▶ Quoted passage:
· · · · · · ·
Understand, I'm just an everyday guy reacting to something I love. And I've been doing it for a very long time, my appreciation for classical music starting with the musical excerpts on The Big John and Sparkie radio show in the early Fifties and the purchase of my first recording, The 101 Strings Play the Classics, around 1956. In the late Sixties I began teaching high school English and Film Studies as well as becoming interested in hi-fi, my audio ambitions graduating me from a pair of AR-3 speakers to the Fulton J's recommended by The Stereophile's J. Gordon Holt. In the early Seventies, I began writing for a number of audio magazines, including Audio Excellence, Audio Forum, The Boston Audio Society Speaker, The American Record Guide, and from 1976 until 2008, The $ensible Sound, for which I served as Classical Music Editor.

Today, I'm retired from teaching and use a pair of bi-amped VMPS RM40s loudspeakers for my listening. In addition to writing the Classical Candor blog, I served as the Movie Review Editor for the Web site Movie Metropolis (formerly DVDTown) from 1997-2013. Music and movies. Life couldn't be better.
· · · · · · ·
▶ Dataset:
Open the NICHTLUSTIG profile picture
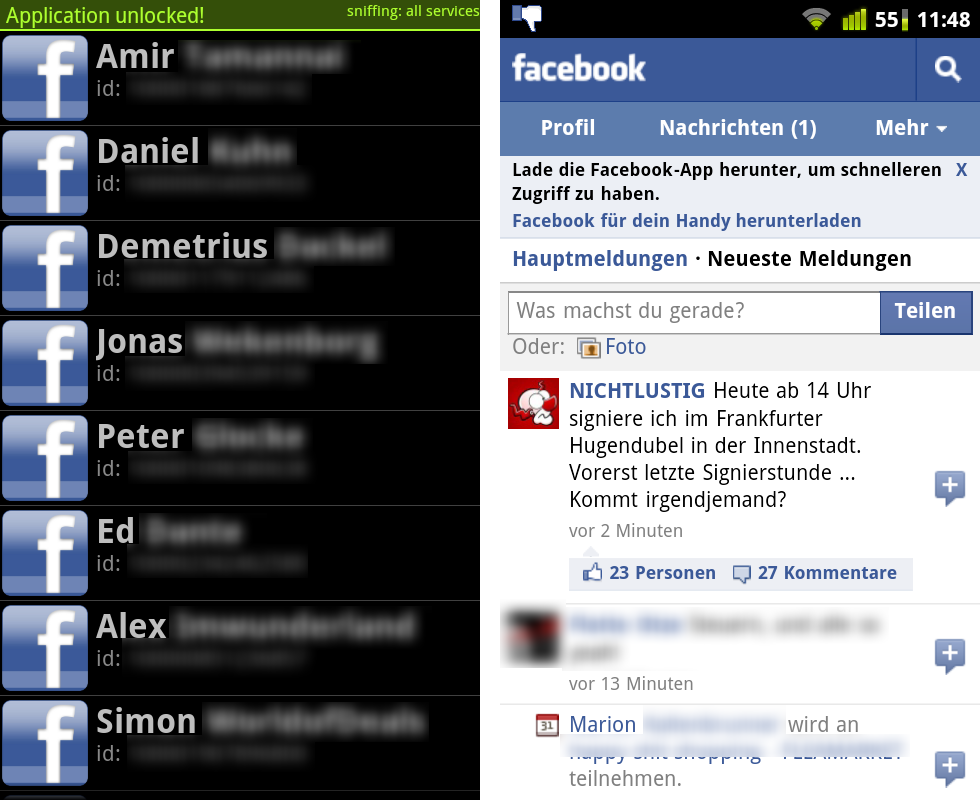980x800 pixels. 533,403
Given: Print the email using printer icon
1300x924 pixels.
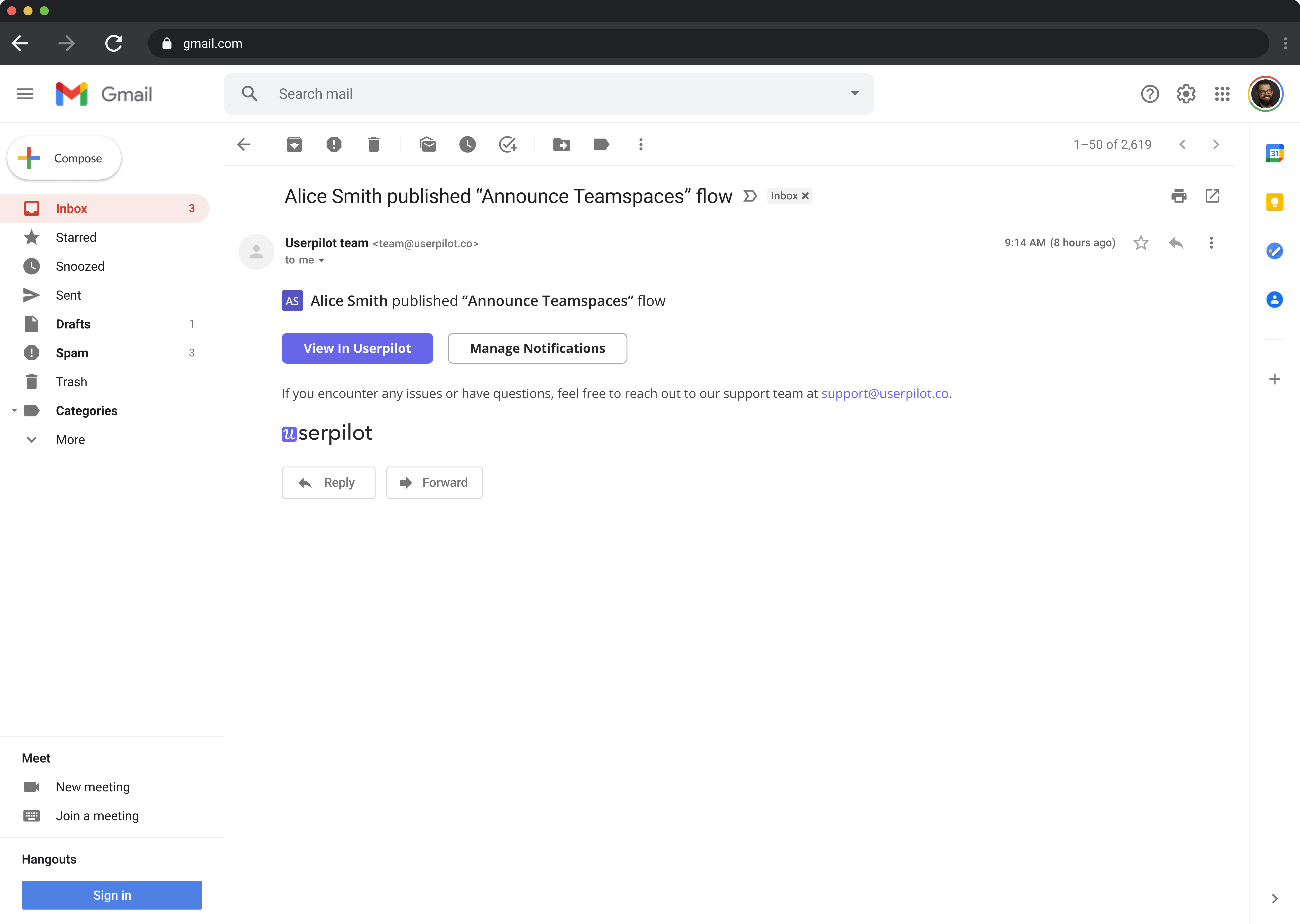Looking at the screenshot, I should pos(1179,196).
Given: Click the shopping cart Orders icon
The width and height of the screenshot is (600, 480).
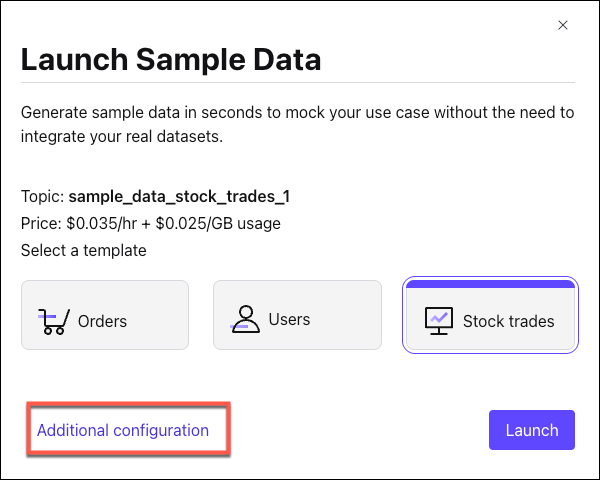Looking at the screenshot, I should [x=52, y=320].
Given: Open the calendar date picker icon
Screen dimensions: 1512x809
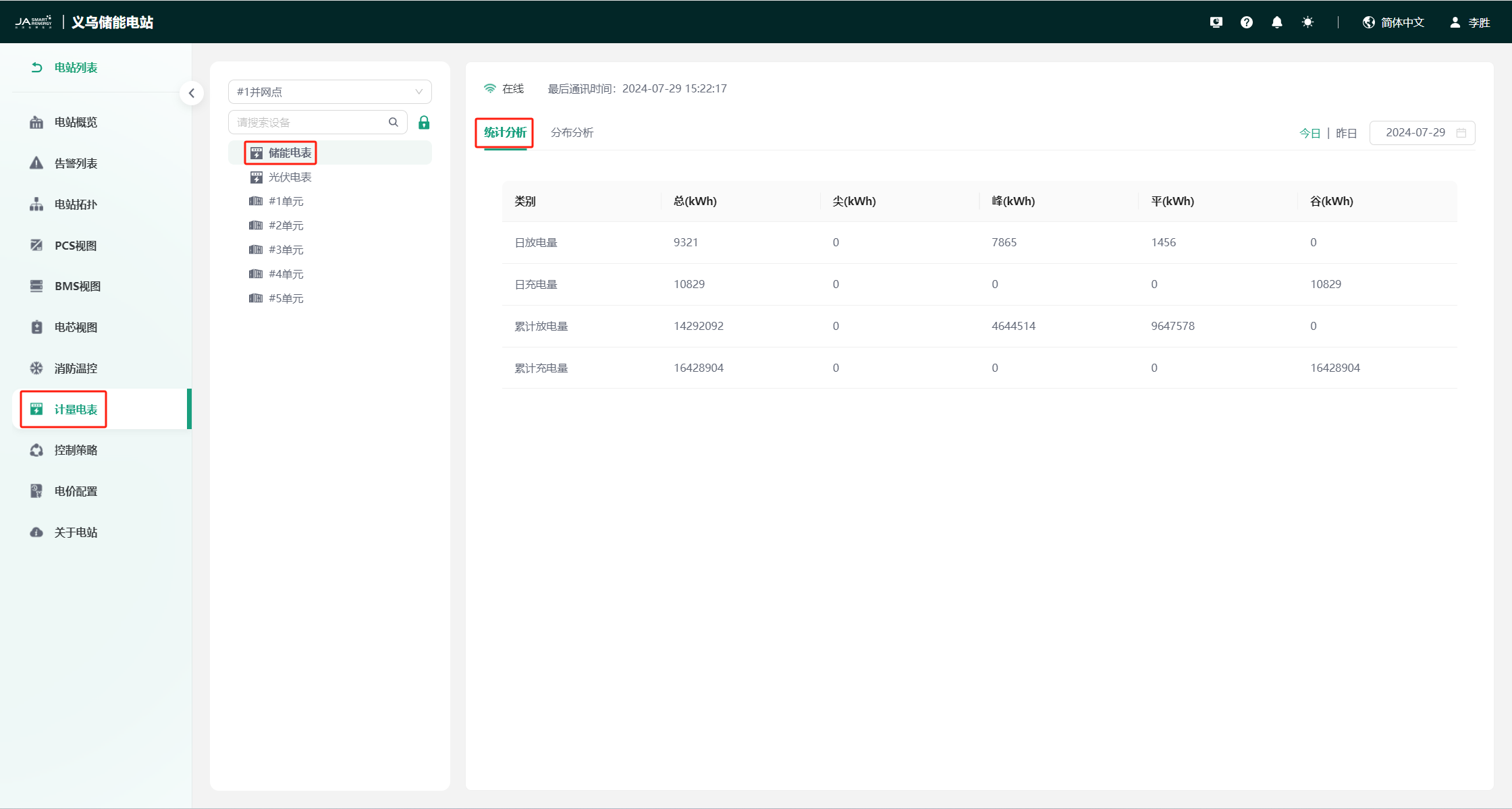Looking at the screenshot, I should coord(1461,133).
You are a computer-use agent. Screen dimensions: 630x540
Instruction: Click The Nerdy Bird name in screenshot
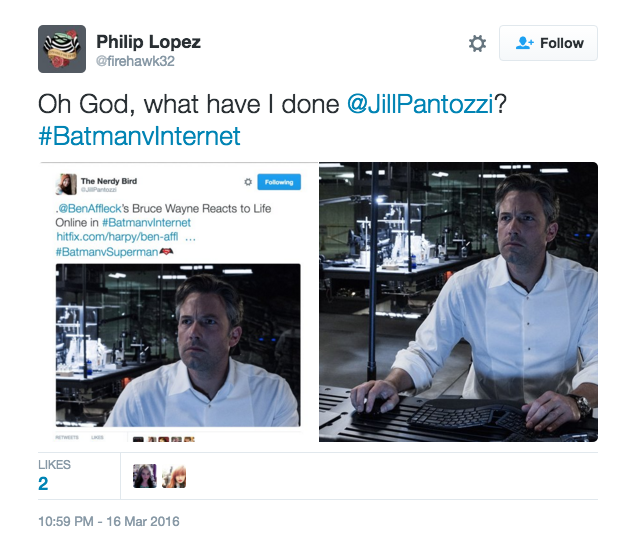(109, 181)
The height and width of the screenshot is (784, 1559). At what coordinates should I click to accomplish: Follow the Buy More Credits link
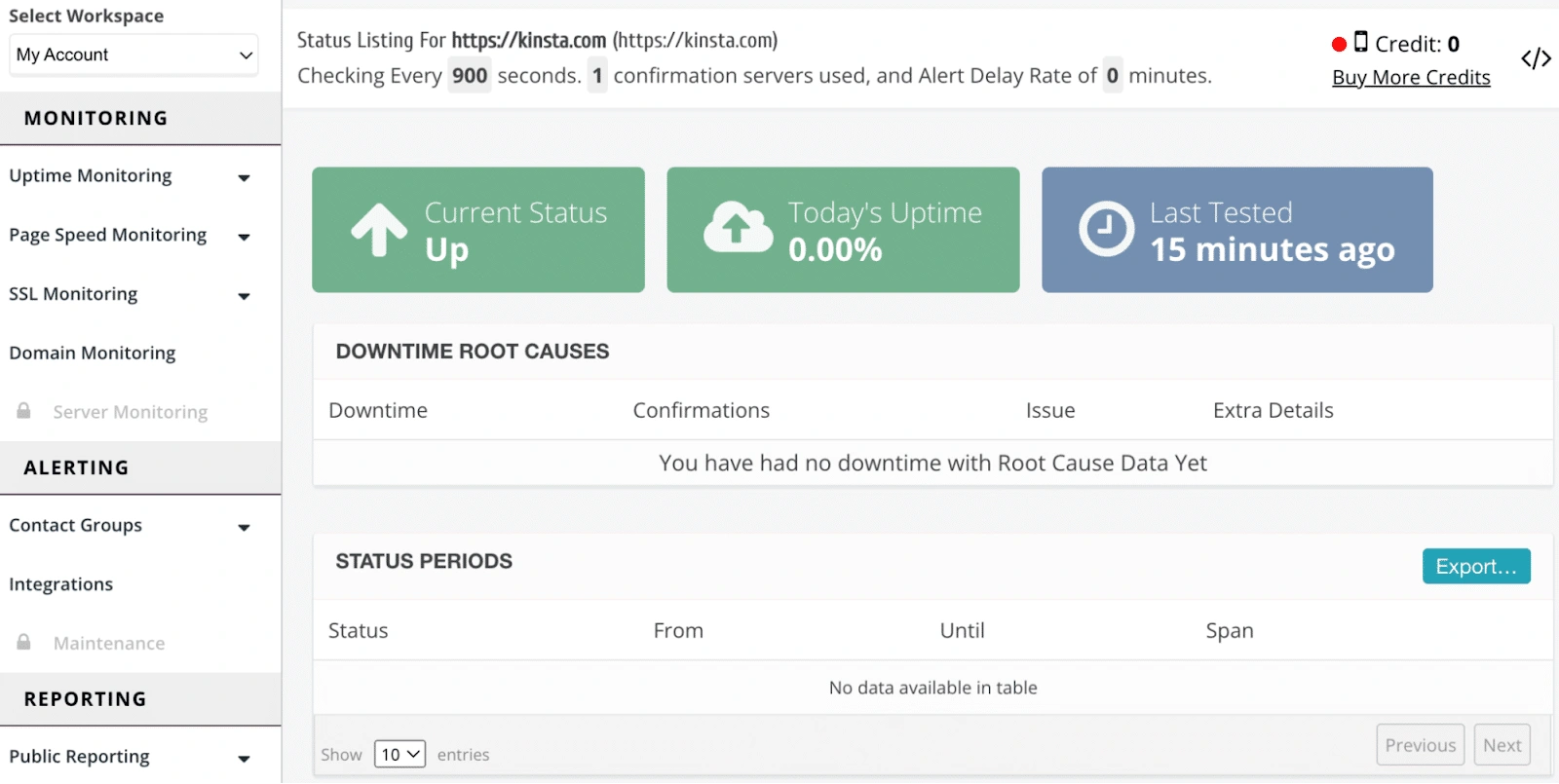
· · · · · · ·
▶ Tasks:
[1] From the rows, give everything from the line containing "Given: Print the email using printer icon" down to the line containing "Looking at the screenshot, I should [x=52, y=320]." as a JSON list of strings, one string per line, with blank lines omitted and the pictures left out.
[2] Extend the personal sketch about a lifelong love of classical music, audio and film, picking up from where it stops.

▶ Solved tasks:
[1]
[
  "Given: Print the email using printer icon",
  "1300x924 pixels.",
  "Looking at the screenshot, I should pos(1179,196).",
  "Given: Click the shopping cart Orders icon",
  "The width and height of the screenshot is (600, 480).",
  "Looking at the screenshot, I should [x=52, y=320]."
]

[2]
Mission Statement

It is the goal of Classical Candor to promote the enjoyment of classical music. Other forms of music come and go--minuets, waltzes, ragtime, blues, jazz, bebop, country-western, rock-'n'-roll, heavy metal, rap, and the rest--but classical music has been around for hundreds of years and will continue to be around for hundreds more. It's no accident that every major city in the world has one or more symphony orchestras.

When I was young, I heard it said that only intellectuals could appreciate classical music, that it required dedicated concentration to appreciate. Nonsense. I'm no intellectual, and I've always loved classical music. Anyone who's ever seen and enjoyed Disney's Fantasia or a Looney Tunes cartoon playing Rossini's William Tell Overture or Liszt's Hungarian Rhapsody No. 2 can attest to the power and joy of classical music, and that's just about everybody.

So, if Classical Candor can expand one's awareness of classical music and bring more joy to one's life, more power to it. It's done its job.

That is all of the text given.